--- WHAT IS BEING ASKED ---
This exercise calls for every line of the listing below that contains the word "Expand".
━━━━━ RECORDS TO USE ━━━━━
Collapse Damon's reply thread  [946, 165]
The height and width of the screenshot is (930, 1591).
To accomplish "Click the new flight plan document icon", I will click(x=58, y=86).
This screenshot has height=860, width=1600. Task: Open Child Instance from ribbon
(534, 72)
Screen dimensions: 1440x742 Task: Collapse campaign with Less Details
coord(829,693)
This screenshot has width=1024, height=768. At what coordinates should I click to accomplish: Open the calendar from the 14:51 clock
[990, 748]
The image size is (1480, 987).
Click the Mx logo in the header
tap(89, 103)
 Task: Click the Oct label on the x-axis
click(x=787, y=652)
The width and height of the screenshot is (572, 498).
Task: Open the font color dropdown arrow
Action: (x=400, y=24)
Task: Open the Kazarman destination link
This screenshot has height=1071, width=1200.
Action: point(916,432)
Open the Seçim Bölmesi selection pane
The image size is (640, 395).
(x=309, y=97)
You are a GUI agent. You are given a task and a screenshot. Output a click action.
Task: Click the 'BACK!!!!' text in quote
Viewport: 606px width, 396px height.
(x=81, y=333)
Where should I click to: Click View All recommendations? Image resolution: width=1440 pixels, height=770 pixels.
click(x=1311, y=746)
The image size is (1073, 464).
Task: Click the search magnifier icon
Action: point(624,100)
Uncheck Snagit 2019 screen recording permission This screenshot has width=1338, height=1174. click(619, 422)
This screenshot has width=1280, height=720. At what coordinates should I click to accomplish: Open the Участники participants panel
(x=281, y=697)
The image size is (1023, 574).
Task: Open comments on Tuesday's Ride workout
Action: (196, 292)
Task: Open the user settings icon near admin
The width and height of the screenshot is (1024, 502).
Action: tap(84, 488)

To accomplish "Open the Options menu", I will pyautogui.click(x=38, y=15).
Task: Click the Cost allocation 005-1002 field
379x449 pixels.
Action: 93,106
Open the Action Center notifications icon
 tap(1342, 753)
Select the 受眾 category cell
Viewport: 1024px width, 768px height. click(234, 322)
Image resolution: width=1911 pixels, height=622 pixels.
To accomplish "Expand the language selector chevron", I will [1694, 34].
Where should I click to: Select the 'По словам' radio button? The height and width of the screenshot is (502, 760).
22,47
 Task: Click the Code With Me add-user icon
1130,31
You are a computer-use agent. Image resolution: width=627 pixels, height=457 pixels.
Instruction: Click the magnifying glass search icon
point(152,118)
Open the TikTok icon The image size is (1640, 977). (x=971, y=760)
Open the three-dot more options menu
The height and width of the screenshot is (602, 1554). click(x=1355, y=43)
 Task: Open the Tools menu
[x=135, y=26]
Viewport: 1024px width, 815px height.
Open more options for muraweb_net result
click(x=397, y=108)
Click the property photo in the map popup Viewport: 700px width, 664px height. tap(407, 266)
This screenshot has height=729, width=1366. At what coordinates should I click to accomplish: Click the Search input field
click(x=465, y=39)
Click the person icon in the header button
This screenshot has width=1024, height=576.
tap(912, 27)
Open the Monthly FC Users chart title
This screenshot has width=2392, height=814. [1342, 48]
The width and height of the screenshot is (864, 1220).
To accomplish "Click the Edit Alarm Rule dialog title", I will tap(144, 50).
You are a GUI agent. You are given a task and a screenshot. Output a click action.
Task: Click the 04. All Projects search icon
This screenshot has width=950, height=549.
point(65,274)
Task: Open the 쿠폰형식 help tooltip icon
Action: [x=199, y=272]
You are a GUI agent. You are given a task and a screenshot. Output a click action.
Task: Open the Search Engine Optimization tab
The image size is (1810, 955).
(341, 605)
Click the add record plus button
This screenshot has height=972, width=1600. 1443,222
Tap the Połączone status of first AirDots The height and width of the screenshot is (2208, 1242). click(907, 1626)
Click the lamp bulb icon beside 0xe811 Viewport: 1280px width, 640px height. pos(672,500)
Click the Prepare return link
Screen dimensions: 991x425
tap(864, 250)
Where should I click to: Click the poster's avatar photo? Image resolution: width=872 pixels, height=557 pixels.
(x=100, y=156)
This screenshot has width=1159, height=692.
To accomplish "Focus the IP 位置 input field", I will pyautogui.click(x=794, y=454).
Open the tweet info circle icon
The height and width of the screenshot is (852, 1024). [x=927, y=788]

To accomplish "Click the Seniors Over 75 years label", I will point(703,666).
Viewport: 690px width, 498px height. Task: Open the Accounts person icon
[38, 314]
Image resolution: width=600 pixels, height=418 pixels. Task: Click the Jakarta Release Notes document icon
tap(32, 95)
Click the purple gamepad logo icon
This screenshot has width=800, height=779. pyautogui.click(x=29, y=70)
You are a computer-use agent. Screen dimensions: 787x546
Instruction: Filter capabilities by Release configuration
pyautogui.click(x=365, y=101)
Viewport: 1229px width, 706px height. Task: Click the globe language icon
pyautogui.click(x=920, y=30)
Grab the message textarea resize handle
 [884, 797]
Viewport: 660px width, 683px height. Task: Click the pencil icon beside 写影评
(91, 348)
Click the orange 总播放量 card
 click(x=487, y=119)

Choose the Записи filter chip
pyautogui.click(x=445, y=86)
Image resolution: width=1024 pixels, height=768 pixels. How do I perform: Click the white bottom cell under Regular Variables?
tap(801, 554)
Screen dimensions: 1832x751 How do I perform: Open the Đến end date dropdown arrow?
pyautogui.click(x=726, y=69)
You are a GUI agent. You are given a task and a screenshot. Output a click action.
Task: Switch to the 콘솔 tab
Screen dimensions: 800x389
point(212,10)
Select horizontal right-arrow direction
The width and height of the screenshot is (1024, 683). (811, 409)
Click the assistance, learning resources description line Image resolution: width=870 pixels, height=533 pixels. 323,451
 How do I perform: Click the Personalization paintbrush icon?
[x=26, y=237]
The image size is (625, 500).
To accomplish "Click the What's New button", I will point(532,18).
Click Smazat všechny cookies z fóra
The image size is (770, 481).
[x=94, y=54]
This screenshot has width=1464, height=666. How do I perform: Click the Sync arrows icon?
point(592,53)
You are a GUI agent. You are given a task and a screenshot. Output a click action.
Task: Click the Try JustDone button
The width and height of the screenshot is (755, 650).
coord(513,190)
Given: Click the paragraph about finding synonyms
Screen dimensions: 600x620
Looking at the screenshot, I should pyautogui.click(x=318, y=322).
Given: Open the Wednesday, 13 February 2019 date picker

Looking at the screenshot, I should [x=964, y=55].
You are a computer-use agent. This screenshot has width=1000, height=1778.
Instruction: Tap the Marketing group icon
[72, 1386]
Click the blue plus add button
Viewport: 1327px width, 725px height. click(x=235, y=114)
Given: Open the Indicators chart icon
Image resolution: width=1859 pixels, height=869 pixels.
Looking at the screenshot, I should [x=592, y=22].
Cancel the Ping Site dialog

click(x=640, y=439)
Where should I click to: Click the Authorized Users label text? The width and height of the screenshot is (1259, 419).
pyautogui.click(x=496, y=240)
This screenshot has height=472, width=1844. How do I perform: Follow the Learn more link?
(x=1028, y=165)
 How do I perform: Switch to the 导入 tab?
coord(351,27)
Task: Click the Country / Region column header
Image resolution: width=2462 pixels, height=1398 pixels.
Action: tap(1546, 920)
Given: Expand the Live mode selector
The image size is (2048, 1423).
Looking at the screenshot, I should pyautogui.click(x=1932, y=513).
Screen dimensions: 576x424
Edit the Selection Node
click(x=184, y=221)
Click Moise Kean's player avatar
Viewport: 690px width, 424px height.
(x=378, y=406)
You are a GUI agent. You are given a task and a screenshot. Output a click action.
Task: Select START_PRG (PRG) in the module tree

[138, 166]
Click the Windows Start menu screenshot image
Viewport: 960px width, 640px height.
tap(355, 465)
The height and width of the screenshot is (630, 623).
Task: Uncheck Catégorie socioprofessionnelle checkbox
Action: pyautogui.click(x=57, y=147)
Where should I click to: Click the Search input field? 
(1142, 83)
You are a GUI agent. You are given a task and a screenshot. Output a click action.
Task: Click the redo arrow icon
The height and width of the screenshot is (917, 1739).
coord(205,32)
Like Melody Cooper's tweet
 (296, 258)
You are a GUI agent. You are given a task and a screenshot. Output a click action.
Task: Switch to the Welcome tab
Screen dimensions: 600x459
━━━━━
--- SOLUTION TO THIS EXERCISE ---
To accomplish "Expand the language selector chevron", I will [1694, 34].
Given: Expand the Live mode selector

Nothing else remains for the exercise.